В России за почти полтора года сидения Ленина в тюрьме произошло немало важных событий – радостных и не очень…
18 мая 1896 года в Москве – во время торжеств по случаю коронации императора Николая II, на Ходынском поле в давке при раздаче „царёвых подарков“ погибли тысячи москвичей. Царь в тот вечер был на балу во французском посольстве. Отменить „августейшие“ танцульки нельзя было никак – французский посол выписал из Франции тысячи быстро вянущих роз… Впрочем, ещё важнее было то, что Россия всё более подсаживалась на „иглу“ французских займов, а с кредиторами надо вести себя соответственно. После этого Николая начали – пока втихомолку – называть в России „Кровавым“.
22 мая 1896 года в Москве был подписан союзный договор России с дряхлеющим Китаем против Японии, и тем заложена основа будущей авантюры „Желтороссии“ и позора русско-японской войны 1904–1905 годов.
В 1896 году прошли крупные стачки в Петербурге, Орехово-Зуеве, Екатеринославе (ныне – Днепропетровск)…
3 января 1897 года в рамках денежной реформы министра финансов Витте был обнародован закон о введении золотого обращения, обеспечивший перетекание потоков русского золота на Запад.
Но были ведь и другие события!
В 1896 году открылось Московское инженерное училище Министерства путей сообщения (с 1913 года – Московский институт инженеров железнодорожного транспорта).

# # #

» **Задания**
(1) Где находился царь вечером в день давки на Ходынском поле, согласно фрагменту о событиях в России 1896–1897 годов?
(2) Продолжите фрагмент о событиях в России 1896–1897 годов, начав сразу после его последнего предложения.

(Сохранённые данные)
# # #

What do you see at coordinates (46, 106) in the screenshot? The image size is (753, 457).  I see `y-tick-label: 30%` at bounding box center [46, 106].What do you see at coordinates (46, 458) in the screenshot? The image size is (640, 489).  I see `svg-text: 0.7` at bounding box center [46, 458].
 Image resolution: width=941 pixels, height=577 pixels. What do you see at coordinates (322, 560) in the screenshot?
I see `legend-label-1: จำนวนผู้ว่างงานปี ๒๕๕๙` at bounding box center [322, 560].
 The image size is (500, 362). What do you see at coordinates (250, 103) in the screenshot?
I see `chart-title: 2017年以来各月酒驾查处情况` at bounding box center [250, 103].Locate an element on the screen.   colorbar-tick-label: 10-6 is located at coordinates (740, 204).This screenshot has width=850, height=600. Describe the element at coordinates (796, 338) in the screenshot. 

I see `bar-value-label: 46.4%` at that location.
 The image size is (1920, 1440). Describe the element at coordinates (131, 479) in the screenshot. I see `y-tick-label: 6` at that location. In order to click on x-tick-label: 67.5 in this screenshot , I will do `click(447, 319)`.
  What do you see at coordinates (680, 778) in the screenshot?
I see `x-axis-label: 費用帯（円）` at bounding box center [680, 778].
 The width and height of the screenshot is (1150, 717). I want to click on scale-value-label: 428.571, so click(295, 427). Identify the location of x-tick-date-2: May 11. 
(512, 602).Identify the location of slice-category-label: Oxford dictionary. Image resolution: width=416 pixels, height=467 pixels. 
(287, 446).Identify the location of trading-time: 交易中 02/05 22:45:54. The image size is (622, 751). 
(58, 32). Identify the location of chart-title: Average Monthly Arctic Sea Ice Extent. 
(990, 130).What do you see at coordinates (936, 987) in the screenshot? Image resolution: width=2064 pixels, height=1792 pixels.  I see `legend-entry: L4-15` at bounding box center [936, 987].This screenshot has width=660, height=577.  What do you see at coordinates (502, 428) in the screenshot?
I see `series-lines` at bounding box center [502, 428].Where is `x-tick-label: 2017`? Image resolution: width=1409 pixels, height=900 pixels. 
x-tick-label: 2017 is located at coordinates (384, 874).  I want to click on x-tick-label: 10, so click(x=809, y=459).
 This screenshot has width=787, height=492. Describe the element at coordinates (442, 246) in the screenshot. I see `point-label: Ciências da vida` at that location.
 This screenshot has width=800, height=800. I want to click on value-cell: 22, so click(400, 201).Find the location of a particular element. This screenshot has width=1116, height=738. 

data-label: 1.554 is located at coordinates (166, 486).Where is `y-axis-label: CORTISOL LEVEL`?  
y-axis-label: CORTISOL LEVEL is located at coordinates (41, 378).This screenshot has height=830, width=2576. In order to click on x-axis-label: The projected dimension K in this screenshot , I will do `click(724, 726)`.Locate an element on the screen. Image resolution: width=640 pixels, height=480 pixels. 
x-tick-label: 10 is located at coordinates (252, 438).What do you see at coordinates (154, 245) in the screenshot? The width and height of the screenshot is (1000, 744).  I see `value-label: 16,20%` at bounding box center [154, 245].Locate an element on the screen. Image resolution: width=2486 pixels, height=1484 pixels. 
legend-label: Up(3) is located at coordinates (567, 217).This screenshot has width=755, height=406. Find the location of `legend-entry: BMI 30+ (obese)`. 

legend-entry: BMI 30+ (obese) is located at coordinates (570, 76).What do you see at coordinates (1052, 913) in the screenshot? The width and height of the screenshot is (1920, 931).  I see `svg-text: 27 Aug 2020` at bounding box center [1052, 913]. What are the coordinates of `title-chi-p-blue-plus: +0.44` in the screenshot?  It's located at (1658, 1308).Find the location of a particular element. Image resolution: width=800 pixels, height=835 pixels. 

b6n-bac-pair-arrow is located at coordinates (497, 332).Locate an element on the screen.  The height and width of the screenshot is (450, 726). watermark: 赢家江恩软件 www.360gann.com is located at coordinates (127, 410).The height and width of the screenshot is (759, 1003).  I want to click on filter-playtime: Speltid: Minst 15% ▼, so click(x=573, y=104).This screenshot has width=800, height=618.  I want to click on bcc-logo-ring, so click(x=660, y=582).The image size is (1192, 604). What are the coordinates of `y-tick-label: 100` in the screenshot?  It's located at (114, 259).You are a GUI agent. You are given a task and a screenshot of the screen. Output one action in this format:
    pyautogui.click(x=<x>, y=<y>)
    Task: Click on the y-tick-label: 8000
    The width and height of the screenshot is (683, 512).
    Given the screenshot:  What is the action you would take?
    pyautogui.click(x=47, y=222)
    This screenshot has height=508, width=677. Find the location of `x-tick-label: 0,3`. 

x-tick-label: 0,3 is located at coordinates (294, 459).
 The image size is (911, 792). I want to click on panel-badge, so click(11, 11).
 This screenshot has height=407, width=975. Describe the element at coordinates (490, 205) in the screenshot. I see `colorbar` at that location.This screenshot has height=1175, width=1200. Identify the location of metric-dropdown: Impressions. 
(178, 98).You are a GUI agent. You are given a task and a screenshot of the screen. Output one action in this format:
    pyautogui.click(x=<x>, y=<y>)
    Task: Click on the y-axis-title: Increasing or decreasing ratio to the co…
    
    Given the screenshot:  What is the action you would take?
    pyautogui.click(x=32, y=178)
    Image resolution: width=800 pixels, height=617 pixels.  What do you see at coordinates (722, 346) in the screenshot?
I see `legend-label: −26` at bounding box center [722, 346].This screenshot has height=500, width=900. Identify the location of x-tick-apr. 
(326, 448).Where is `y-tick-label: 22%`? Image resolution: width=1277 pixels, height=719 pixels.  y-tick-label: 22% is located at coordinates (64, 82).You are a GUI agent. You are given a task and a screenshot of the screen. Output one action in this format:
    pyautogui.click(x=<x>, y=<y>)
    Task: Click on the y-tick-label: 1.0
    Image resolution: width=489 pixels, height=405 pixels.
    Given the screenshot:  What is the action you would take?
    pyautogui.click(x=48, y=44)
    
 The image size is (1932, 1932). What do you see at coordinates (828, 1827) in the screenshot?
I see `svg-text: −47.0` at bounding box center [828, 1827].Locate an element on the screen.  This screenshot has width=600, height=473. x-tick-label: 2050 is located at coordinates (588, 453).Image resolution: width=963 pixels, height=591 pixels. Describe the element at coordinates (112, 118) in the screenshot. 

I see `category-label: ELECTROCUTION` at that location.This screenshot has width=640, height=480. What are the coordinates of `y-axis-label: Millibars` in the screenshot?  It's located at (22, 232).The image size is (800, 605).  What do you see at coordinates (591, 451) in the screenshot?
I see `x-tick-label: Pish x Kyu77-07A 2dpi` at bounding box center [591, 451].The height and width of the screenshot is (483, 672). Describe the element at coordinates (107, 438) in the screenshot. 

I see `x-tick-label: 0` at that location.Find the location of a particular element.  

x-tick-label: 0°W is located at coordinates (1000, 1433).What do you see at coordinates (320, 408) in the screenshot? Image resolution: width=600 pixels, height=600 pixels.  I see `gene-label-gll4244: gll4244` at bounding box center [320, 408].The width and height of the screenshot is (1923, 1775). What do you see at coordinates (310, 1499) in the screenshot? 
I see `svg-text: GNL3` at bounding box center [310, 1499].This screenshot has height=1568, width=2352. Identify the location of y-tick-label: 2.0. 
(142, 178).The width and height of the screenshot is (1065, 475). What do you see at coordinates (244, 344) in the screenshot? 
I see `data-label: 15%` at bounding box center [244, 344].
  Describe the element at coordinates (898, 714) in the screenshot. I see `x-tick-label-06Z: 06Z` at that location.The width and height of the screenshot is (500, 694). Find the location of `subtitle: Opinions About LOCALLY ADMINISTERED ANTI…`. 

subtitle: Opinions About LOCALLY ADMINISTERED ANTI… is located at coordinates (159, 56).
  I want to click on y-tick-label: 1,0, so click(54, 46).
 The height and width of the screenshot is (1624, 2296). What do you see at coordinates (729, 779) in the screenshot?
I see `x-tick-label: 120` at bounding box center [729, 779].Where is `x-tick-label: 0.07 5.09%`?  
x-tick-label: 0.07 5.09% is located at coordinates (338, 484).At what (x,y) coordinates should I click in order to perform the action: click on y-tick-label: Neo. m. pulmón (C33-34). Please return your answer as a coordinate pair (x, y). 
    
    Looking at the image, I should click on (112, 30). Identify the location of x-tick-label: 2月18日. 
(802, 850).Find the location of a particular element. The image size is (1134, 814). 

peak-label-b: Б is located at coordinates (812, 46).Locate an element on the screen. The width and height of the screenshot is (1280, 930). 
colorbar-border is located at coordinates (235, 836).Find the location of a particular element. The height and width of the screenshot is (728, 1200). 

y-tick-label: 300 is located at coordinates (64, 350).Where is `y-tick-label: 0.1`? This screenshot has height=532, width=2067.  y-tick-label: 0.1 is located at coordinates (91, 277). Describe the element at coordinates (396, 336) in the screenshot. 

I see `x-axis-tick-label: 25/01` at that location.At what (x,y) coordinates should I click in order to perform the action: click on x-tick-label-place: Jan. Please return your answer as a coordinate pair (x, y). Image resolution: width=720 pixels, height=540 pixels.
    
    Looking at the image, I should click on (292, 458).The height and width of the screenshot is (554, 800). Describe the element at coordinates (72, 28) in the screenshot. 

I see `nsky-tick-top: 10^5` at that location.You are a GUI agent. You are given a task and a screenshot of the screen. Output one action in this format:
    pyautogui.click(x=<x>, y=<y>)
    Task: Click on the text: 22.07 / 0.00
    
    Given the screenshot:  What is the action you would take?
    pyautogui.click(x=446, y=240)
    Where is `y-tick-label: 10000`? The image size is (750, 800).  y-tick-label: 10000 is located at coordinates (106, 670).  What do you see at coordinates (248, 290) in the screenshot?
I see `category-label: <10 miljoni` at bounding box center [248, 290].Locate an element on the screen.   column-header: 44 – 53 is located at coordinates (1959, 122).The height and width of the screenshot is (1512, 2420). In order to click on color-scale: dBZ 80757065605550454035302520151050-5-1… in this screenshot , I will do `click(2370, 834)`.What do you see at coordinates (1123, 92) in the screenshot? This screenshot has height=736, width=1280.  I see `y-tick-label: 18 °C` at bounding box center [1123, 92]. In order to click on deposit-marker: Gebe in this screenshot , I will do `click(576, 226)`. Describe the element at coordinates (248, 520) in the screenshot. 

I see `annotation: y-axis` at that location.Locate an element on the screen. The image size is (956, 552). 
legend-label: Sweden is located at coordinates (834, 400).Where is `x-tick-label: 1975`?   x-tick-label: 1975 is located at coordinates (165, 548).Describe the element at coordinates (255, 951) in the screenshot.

# # #

» **Ответы к заданиям**
(1) На балу во французском посольстве.

(2)
Александр Степанович Попов (1859–1905) усовершенствовал изобретённый им в 1895 году приёмник и весной 1897 года установил радиотелеграфную связь крейсера „Россия“ с крейсером „Африка“. Расстояние между кораблями с настолько географически далёкими названиями составляло всего 640 метров, но это было впервые!
Впервые в мире!
Впрочем, царя Николая всё это интересовало мало, а точнее – не интересовало вовсе. Лишь после Октябрьской революции Ленин активно поддержит работы однофамильца ленинского соратника В. Д. Бонч-Бруевича – крупнейшего советского радиотехника М. А. Бонч-Бруевича, основателя Нижегородской радиолаборатории, радиотехнического центра мирового класса.
В дни, когда Ленин писал молочными „чернилами“ нелегальные тексты, Аристарх Аполлонович Белопольский (1854–1934), выдающийся русский и советский астроном и астрофизик, открыл колебания лучевых скоростей у переменных звёзд… За его исследования Парижская Академия наук присудила ему в 1908 году золотую медаль им. Жансена и премию Лаланда в 1918 году. Вся научная жизнь Белопольского была связана с Пулковской обсерваторией, с Пулково, где он и скончался.
Алексей Николаевич Бах (1857–1946), будущий основатель советской школы биохимиков, в начале 1897 года сформулировал перекисную теорию процессов медленного окисления. Правда, бывший народоволец Бах работал тогда в Швейцарии, поскольку в 1885 году ему пришлось эмигрировать. Вернулся он на родину в 1917 году, чтобы стать основателем Физико-химического института и Института биохимии АН СССР.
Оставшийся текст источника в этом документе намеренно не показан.